[[ Reading passage, beginning ]]
I have to say I would be noplace with my book(s) with out my outlines... 
Now that does not mean I stick to them 100% but I make them long ones with half a million plot points, etc... 
Sometimes I find I have to change things up, when I do; I correct the outline to follow along. 

Why do I do this?
Well first off I need to stay organized. with a cast of hundreds, and more than 4 plot lines the outline has been a life saver. 
Secondly, I use the outline as a place to work out issues, if I have character A do X,Y and Z what does that do to everyone else?
I find that outlines help with pace as well, but that is just me. I tend to write like I talk a million miles a min. with out stopping to breath.  

I have done a few short stories with out the outline, but I find that with out that direction, goal I struggle with the plot and flow... again just me. 

Over all everyone should know how to make a good outline, how to adapt them to fit the changing needs of your work, and how to work off script.
[[ Reading passage, end ]]
[[ Collected data, beginning ]]
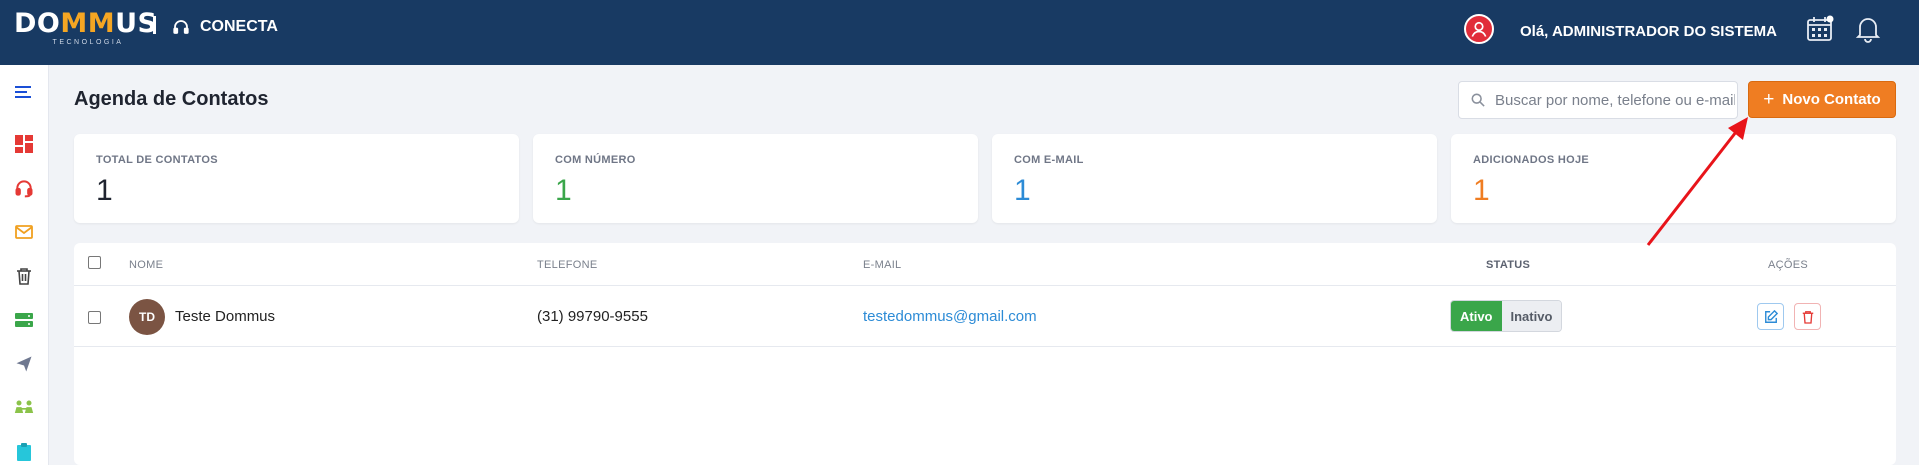 The width and height of the screenshot is (1919, 465). What do you see at coordinates (226, 316) in the screenshot?
I see `contact-name: Teste Dommus` at bounding box center [226, 316].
[[ Collected data, end ]]
* **Aim of the exercise**: Return the passage of the forum post on outlining, starting at "Now that does" and ending at "stopping to breath.", copied verbatim.

* **Response area**:
Now that does not mean I stick to them 100% but I make them long ones with half a million plot points, etc... 
Sometimes I find I have to change things up, when I do; I correct the outline to follow along. 

Why do I do this?
Well first off I need to stay organized. with a cast of hundreds, and more than 4 plot lines the outline has been a life saver. 
Secondly, I use the outline as a place to work out issues, if I have character A do X,Y and Z what does that do to everyone else?
I find that outlines help with pace as well, but that is just me. I tend to write like I talk a million miles a min. with out stopping to breath.